__TASK OBJECTIVE__
From the entries below, pull out each line where "Ecuador" appears.

---*---

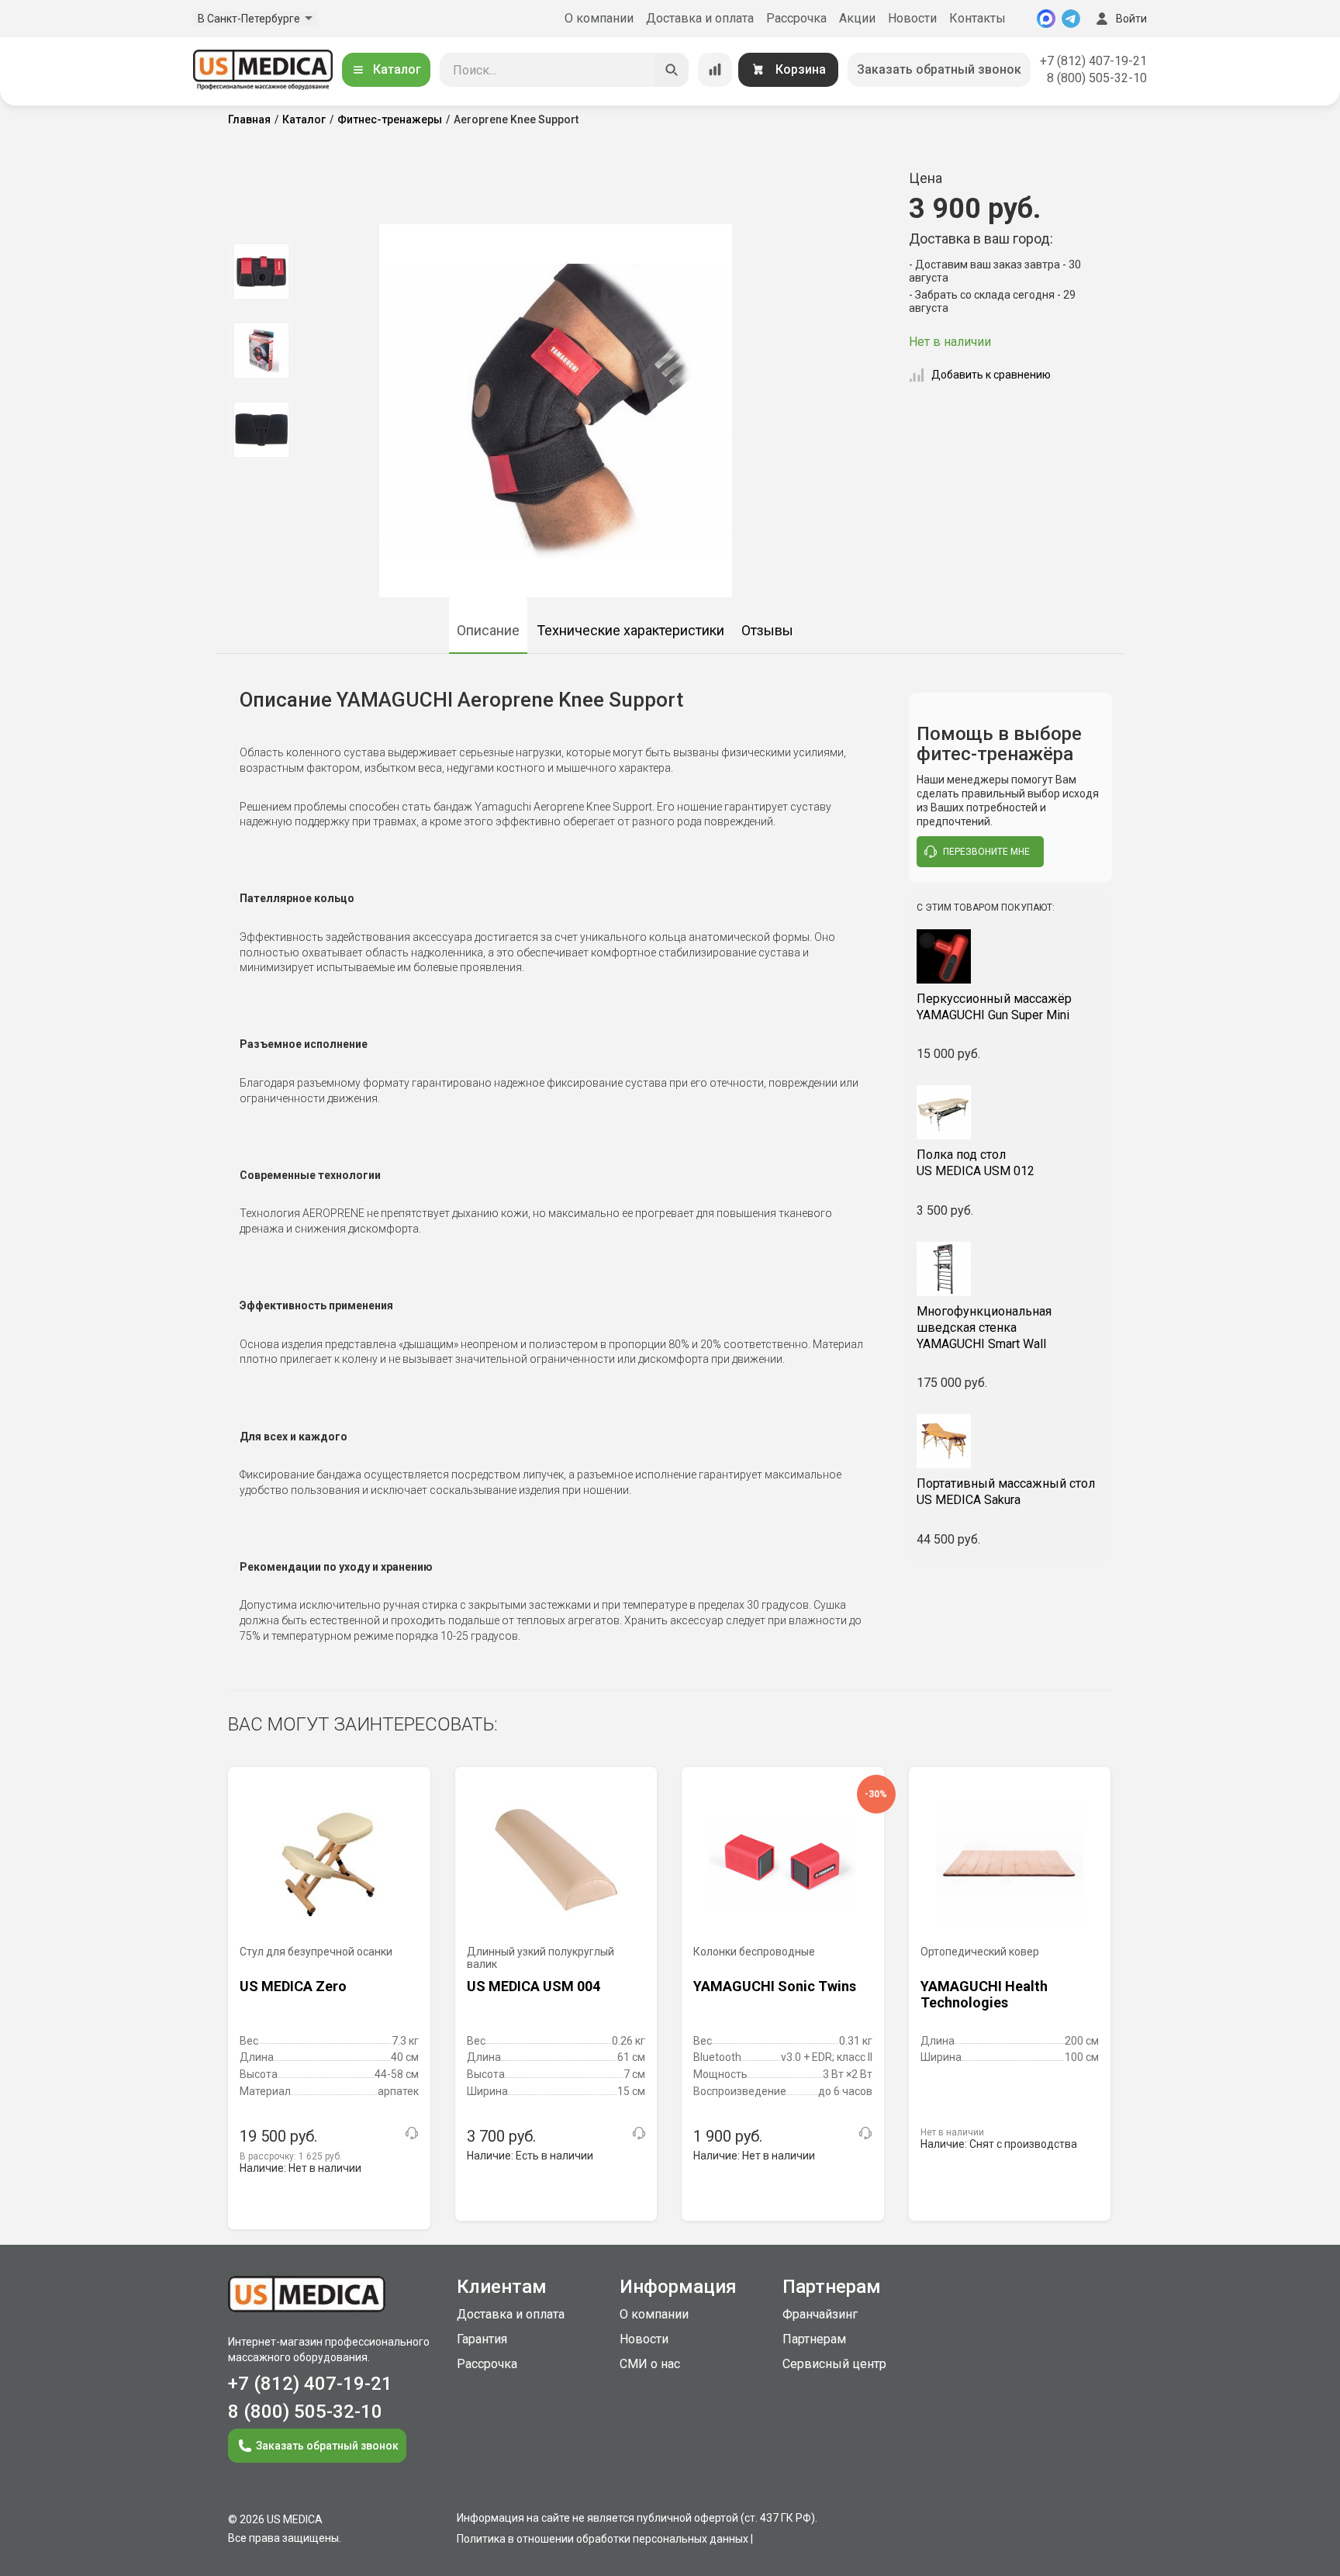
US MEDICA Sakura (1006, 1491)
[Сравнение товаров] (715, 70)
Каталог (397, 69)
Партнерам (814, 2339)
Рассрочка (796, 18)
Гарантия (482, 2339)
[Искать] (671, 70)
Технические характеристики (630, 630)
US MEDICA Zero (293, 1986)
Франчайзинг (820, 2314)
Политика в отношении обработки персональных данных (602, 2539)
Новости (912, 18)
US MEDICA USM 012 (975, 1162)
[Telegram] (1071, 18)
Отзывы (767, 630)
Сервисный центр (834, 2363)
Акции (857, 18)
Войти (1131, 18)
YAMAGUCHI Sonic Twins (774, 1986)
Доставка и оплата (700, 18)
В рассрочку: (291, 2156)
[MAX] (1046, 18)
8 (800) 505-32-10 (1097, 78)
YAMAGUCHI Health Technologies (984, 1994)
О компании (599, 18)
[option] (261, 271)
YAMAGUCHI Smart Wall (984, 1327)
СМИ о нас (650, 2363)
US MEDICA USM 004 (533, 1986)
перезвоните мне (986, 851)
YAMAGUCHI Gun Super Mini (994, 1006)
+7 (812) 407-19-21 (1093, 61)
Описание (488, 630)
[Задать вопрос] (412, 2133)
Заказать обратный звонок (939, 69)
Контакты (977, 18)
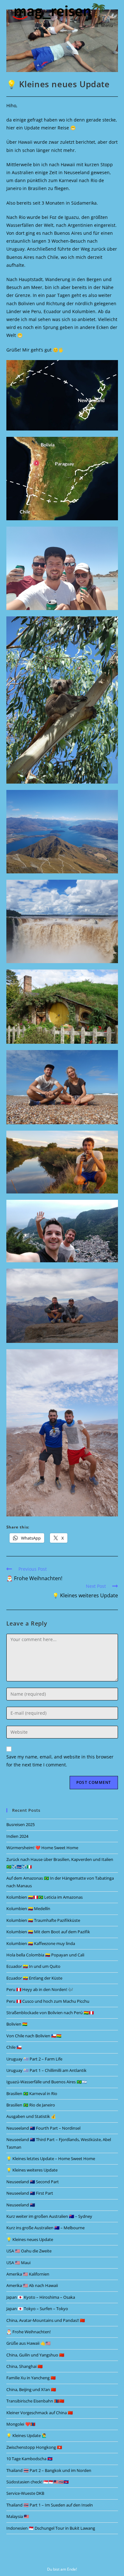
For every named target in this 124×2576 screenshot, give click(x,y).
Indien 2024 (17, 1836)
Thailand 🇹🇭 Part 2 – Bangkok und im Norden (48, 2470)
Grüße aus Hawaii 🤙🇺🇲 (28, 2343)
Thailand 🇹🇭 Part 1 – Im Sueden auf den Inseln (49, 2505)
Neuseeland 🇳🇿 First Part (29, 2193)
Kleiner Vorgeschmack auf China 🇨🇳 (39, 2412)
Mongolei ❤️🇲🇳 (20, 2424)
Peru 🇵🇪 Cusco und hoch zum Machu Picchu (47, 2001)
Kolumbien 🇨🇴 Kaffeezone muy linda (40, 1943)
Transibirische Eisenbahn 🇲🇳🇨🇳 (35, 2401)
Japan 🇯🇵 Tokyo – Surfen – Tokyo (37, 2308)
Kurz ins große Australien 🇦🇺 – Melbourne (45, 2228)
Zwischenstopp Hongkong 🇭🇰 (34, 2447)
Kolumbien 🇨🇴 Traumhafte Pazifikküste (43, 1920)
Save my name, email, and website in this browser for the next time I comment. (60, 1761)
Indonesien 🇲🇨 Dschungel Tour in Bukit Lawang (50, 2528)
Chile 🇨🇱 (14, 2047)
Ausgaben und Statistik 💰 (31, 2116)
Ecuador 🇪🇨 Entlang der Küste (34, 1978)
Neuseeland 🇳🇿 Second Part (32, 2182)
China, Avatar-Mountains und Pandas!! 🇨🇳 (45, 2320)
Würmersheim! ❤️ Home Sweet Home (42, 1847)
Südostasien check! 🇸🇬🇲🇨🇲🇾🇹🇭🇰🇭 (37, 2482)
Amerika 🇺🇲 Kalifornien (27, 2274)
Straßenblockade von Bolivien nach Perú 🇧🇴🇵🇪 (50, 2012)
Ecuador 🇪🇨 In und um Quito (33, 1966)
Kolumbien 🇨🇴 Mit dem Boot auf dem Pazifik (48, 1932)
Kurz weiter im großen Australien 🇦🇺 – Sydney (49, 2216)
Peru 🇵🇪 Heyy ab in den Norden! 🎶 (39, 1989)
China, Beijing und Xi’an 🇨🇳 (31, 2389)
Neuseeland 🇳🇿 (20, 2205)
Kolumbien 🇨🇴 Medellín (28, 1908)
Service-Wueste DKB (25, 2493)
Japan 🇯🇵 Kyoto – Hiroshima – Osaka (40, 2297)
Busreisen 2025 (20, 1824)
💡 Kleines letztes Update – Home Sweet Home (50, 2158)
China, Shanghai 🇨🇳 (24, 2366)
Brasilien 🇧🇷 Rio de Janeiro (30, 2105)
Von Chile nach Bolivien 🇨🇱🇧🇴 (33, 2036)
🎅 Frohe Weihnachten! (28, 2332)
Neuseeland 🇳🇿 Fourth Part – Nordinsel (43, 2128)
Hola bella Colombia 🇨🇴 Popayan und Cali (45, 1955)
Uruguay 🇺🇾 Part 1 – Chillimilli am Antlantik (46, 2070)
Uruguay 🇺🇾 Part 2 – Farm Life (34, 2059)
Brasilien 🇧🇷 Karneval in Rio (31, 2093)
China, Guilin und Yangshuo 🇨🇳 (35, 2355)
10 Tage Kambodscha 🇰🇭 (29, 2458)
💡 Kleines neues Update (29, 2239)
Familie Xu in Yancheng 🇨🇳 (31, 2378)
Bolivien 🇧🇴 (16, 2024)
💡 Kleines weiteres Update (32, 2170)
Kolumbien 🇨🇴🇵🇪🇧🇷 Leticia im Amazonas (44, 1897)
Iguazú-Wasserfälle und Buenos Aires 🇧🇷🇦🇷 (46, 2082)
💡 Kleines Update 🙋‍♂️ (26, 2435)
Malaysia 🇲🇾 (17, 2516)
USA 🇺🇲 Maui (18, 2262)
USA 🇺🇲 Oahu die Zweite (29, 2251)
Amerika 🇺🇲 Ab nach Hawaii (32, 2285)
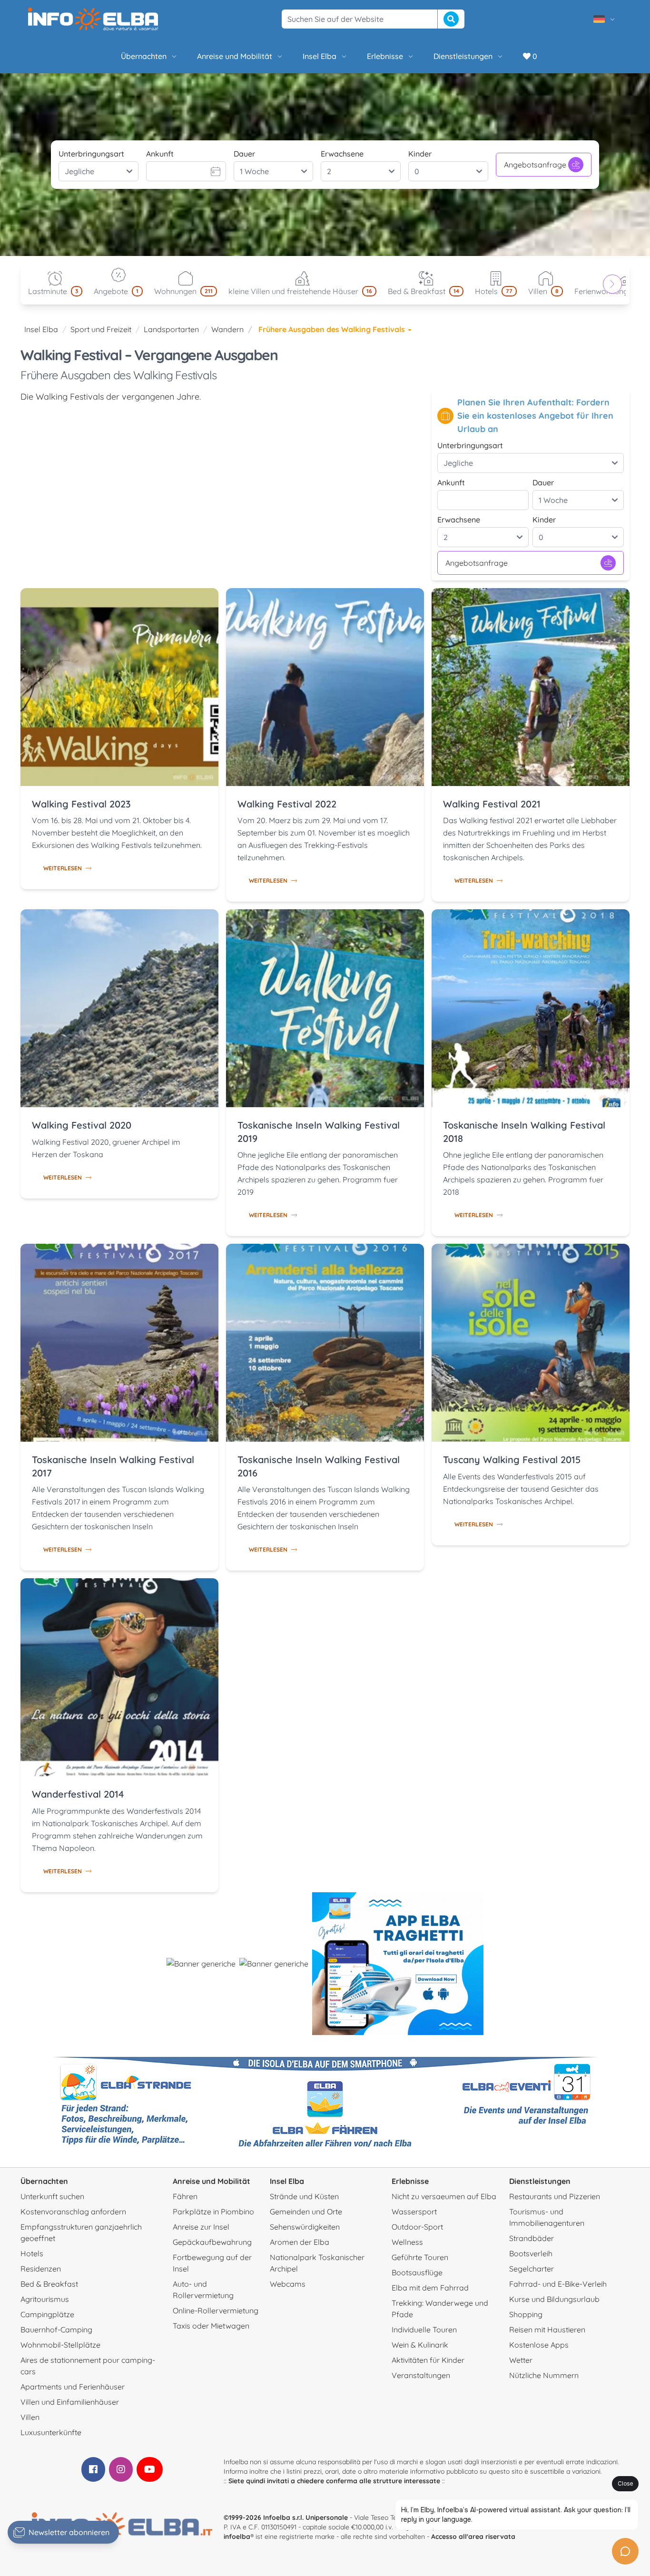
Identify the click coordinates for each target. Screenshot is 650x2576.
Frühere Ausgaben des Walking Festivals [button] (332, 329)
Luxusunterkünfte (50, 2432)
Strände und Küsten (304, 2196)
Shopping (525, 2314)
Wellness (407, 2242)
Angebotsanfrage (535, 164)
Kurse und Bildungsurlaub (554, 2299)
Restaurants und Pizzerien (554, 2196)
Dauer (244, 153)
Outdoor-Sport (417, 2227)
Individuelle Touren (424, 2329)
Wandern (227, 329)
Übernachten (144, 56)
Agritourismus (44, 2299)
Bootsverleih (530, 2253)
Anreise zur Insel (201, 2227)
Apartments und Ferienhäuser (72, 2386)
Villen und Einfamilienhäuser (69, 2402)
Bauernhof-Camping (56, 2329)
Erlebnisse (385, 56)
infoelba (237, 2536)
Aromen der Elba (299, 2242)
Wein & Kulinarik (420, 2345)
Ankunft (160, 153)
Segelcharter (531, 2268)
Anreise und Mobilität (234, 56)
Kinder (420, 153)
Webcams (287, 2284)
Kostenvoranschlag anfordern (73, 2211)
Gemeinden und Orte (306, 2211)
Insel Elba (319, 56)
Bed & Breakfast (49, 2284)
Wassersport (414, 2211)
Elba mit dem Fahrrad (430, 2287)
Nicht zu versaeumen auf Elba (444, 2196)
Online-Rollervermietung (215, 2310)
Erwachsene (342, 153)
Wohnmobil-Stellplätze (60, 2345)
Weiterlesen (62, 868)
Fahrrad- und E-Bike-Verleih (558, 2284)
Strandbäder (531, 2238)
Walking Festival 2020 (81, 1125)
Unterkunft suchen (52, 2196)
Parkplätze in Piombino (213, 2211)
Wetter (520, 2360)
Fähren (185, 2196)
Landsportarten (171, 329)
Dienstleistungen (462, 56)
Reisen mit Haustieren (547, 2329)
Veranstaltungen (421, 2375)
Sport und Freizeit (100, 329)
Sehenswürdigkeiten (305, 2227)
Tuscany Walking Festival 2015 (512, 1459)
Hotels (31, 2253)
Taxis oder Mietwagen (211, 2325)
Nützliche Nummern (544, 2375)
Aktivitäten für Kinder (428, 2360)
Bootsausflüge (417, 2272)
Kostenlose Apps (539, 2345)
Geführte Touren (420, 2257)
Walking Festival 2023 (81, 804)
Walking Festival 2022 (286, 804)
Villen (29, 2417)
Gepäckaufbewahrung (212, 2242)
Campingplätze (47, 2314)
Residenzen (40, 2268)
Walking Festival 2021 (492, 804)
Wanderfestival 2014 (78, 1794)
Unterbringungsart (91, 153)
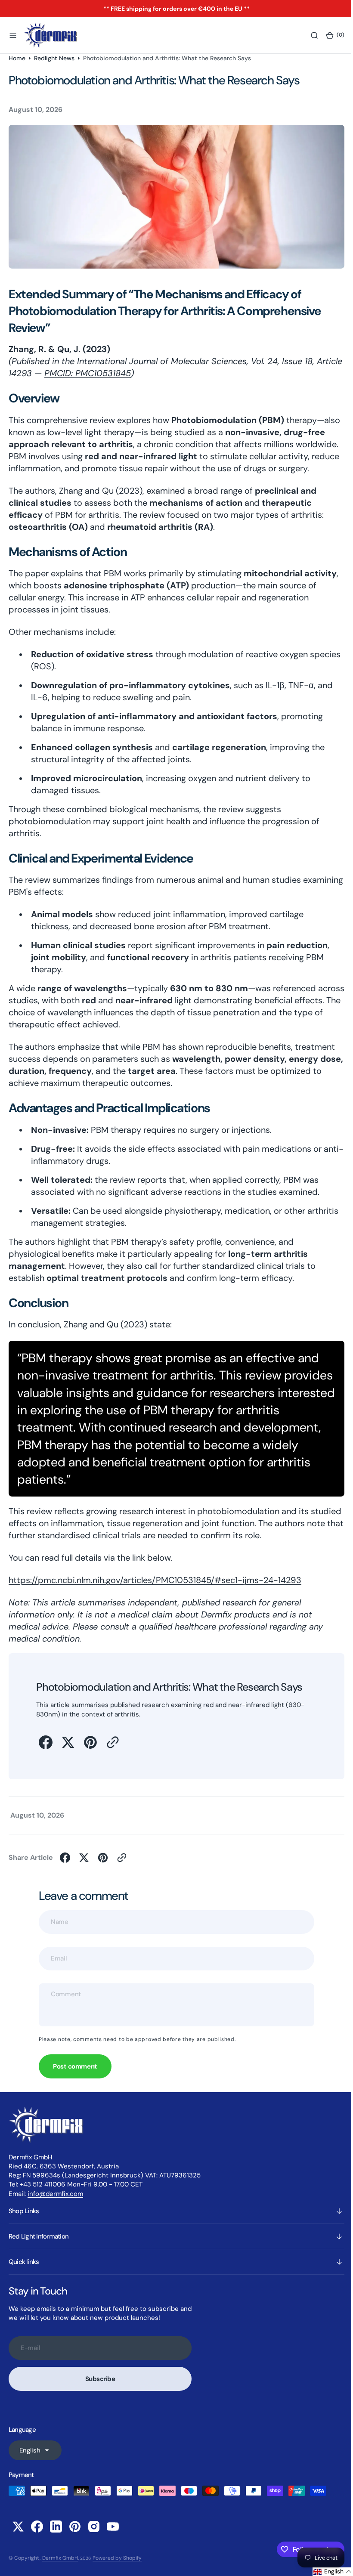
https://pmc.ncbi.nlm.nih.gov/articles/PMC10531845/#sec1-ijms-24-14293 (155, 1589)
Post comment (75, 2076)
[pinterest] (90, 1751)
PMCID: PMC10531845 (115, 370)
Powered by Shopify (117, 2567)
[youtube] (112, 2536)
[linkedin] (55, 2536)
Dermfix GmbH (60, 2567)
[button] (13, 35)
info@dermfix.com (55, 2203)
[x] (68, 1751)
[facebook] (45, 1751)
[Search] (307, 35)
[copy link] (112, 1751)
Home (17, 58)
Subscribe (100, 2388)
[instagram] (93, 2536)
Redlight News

---*---

__REPLY TO THE TASK__
Ecuador 🇪🇨 Entlang der Küste (34, 1978)
Ecuador 🇪🇨 In und um Quito (33, 1966)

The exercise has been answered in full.